Un grand pouvoir n’implique pas une grande responsabilité

Spiderman a tort. Il y a des cas de grands pouvoirs sans grande responsabilités.

En terme de puissance, il est dur d’imaginer plus grande puissance que celle de l’écriture d’un logiciel qui impactera des millions de personnes. Or les développeurs ont rarement l’impression ou le sentiment de puissance.
Donc non, un grand pouvoir n’implique pas une grande responsabilité. Idéalement, ce serait le cas. Idéalement, les développeurs se rendront compte qu’ils peuvent utiliser leur puissance pour faire autre chose que jouer les divas sur Linkedin parce que leurs profils sont demandés par beaucoup de grosses entreprises. Idéalement, un développeur ou une développeuse refuserait de développer une application ou une fonctionnalité qui serait contraire à ses valeurs morales. Idéalement, un développeur chez Doctolib se rendrait compte qu’en automatisant le travail d’une secrétaire médicale il participe à précariser ce métier. Idéalement une développeuse chez Betclic se rendrait compte qu’en travaillant sur une application mobile de pari en ligne, elle contribue à développer l’addiction aux jeux d’argent et aux paris sportifs chez les plus défavorisés.

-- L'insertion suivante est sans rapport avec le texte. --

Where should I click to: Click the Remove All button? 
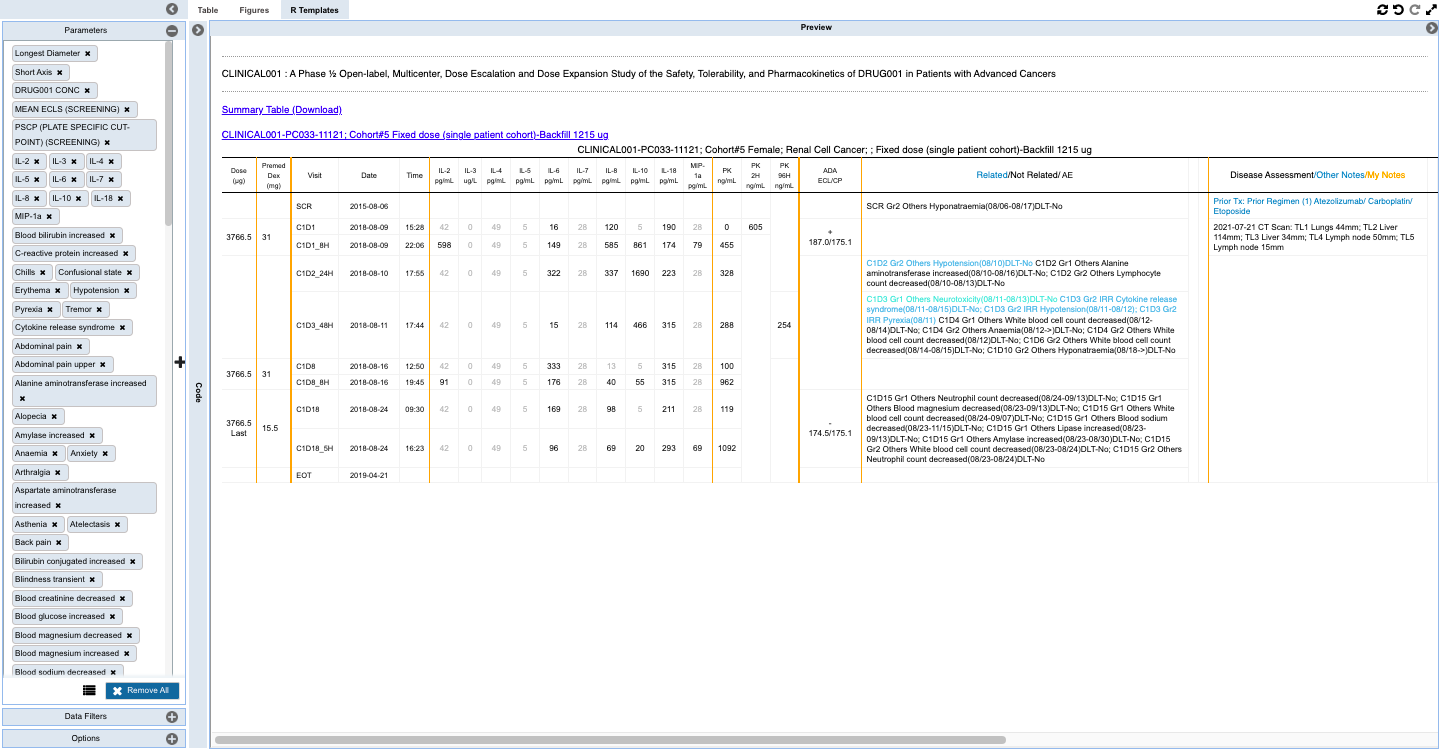pos(141,690)
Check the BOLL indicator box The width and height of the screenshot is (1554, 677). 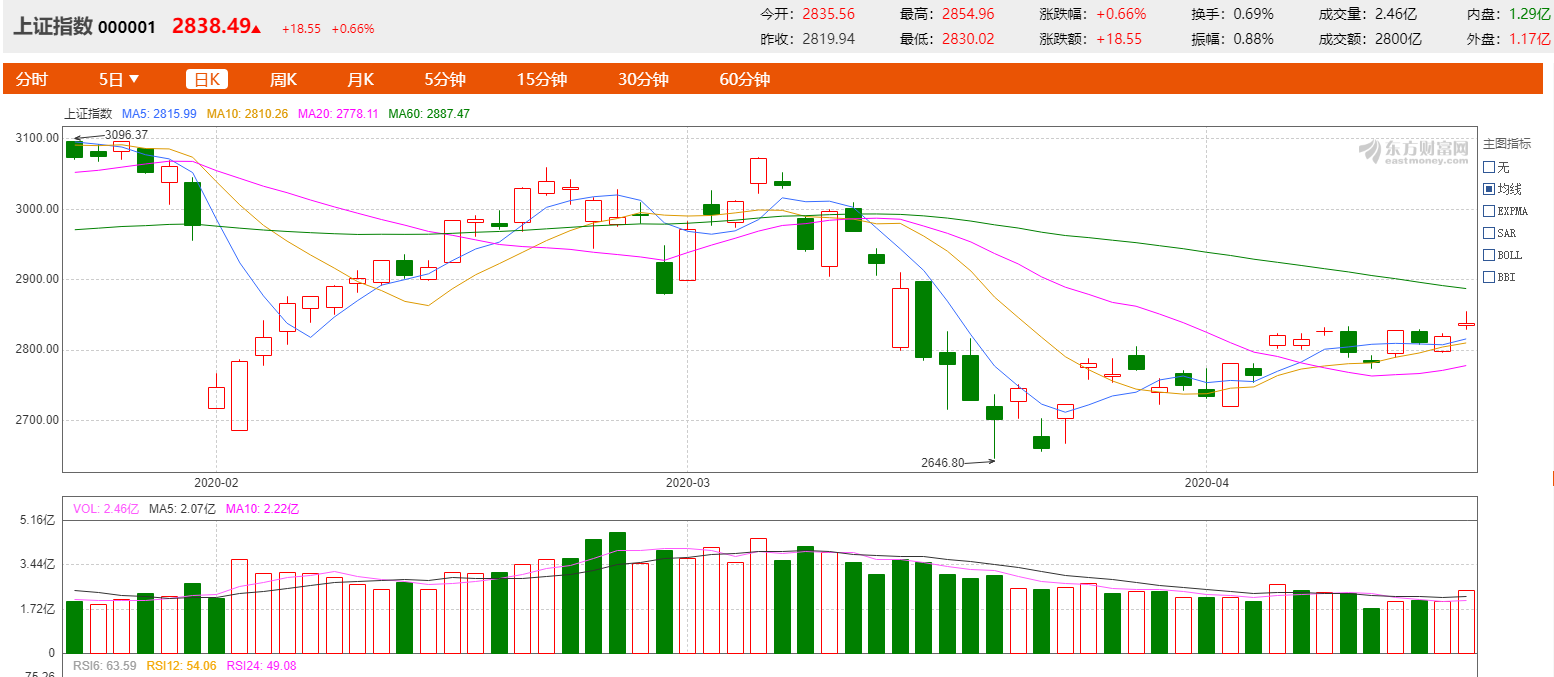click(x=1489, y=255)
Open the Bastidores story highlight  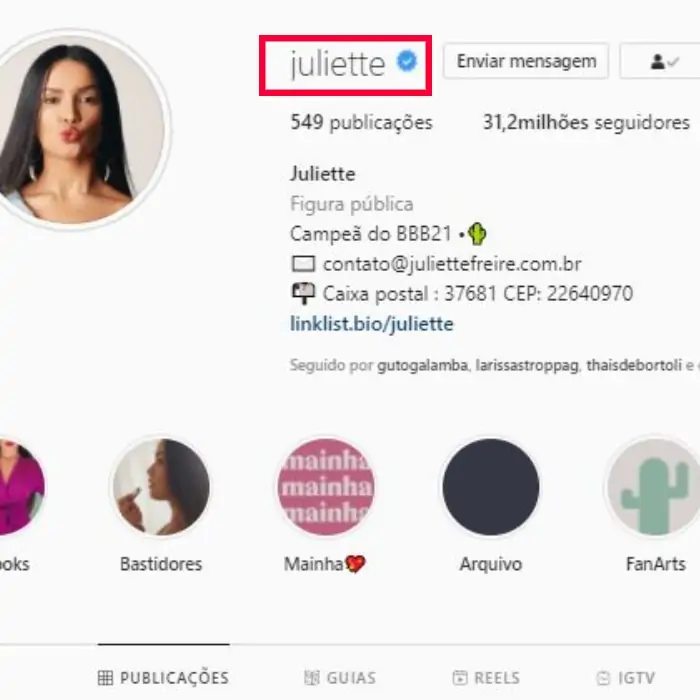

On l’a vu, la sélection du programme joue un grand rôle dans notre communauté. Or ce pouvoir n’est pas souvent perçu par les organisateurs eux-mêmes. Ce sentiment de responsabilité est au mieux diffus.

Conclusion numéro 1

Ces mécanismes s’ils sont parfois compris ne sont pas toujours évidents pour tout le monde. Ça vaut peut-être le coup d’en discuter entre nous :

  • si lors du recrutement je recherche quelqu’un qui va dans des confs de dév, qu’est-ce que ça dit sur moi, qu’est-ce que ça dit sur le candidat ou la candidate ?
  • si personne ne parle d’ASP.Net, c’est mort ? Si personne parle de SQL Server, c’est donc un mauvais choix technologique ?

Le premier pas pour se prévenir de ses biais est de les connaître, donc d’en discuter entre nous.

Conclusion numéro 2: qui sont les élites de l’informatique ?

Dans son article Tyranny of Structurelessness (https://www.jofreeman.com/joreen/tyranny.htm) Jo Freeman étudie les groupes militants féministes du 20ème siècle aux états-unis, elle définit les élites d’un groupe comme étant un sous-groupe possédant beaucoup de pouvoir mais pas de responsabilité, sans que la connaissance de ce pouvoir soit partagé, et sans que le consentement y soit donné.

Correctly, an elite refers to a small group of people who have power over a larger group of which they are part, usually without direct responsibility to that larger group, and often without their knowledge or consent.

Si on utilise cette définition, les élites de notre communauté du développement logicielle sont donc les individus qui donnent des conférences, et au-dessus d’eux, ceux qui choisissent les programmes des conférences de dév.